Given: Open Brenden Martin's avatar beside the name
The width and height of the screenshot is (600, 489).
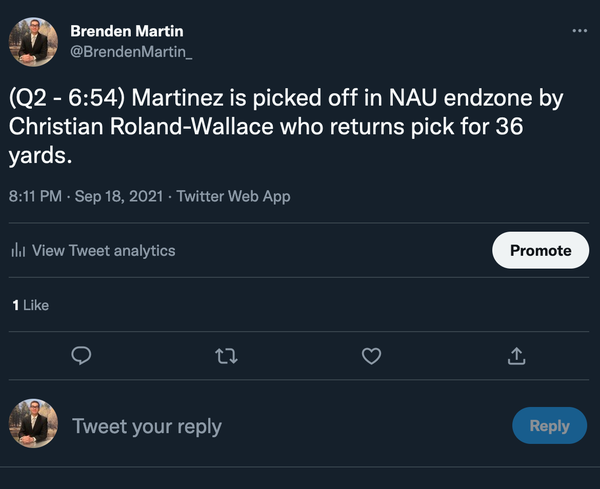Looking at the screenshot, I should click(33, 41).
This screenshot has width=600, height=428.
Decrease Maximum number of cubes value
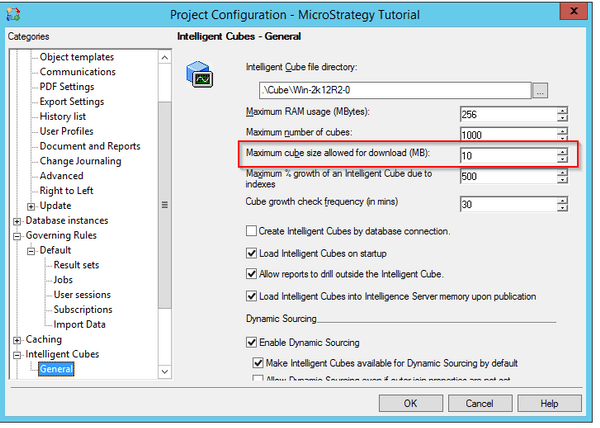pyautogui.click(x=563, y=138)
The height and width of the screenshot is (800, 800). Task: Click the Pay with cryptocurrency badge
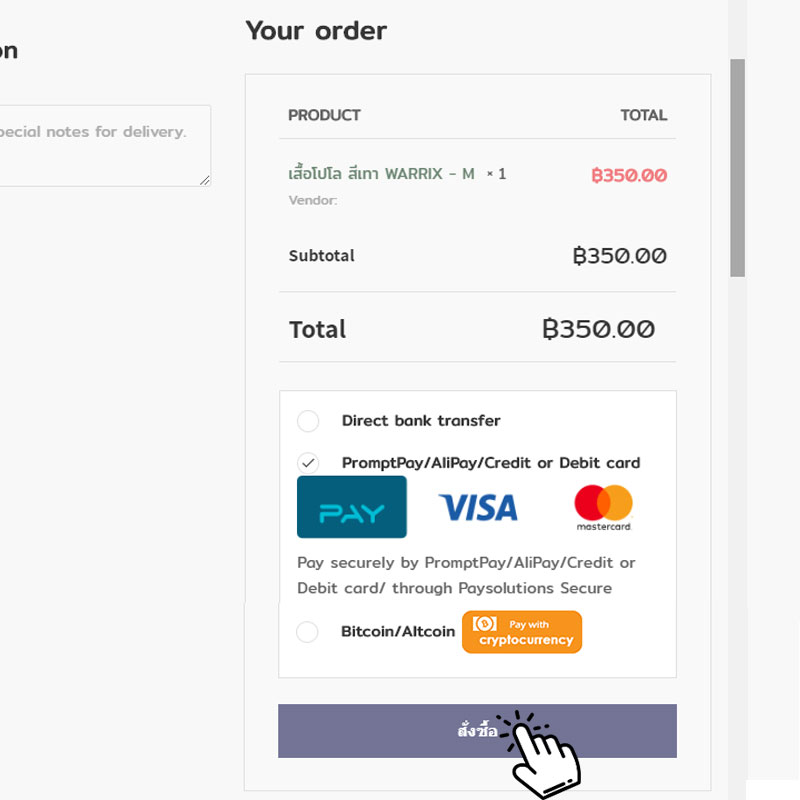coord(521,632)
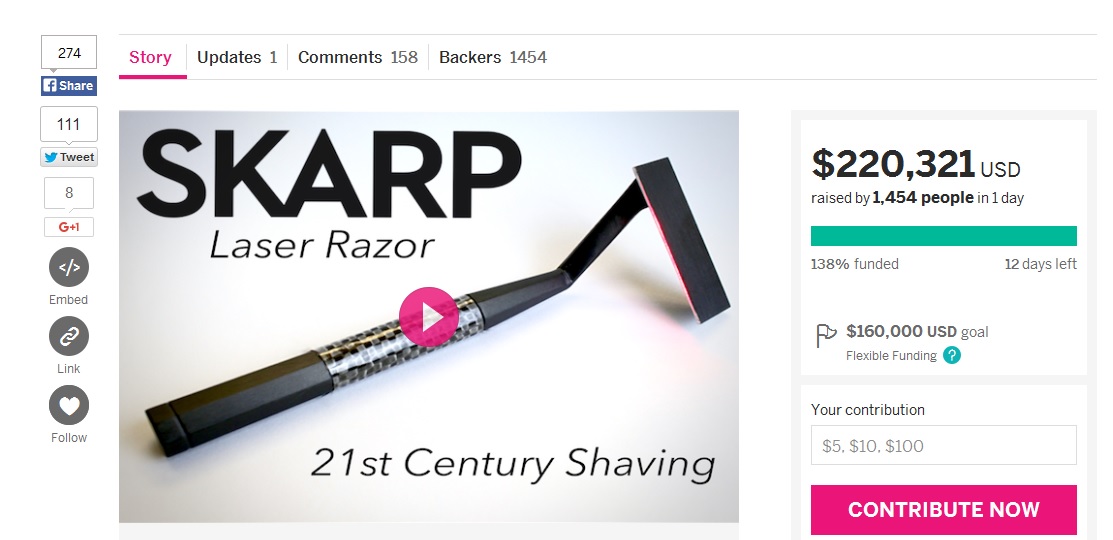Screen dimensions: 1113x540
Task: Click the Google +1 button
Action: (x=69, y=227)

........

Say again, word for word, every line from the one with "This screenshot has width=600, height=428." through the last line of the data above, minus the pictures.

This screenshot has width=600, height=428.
Decrease Maximum number of cubes value
pyautogui.click(x=563, y=138)
The height and width of the screenshot is (800, 800). Task: Click the Pay with cryptocurrency badge
coord(521,632)
Screen dimensions: 1113x540
Task: Click the Google +1 button
Action: (x=69, y=227)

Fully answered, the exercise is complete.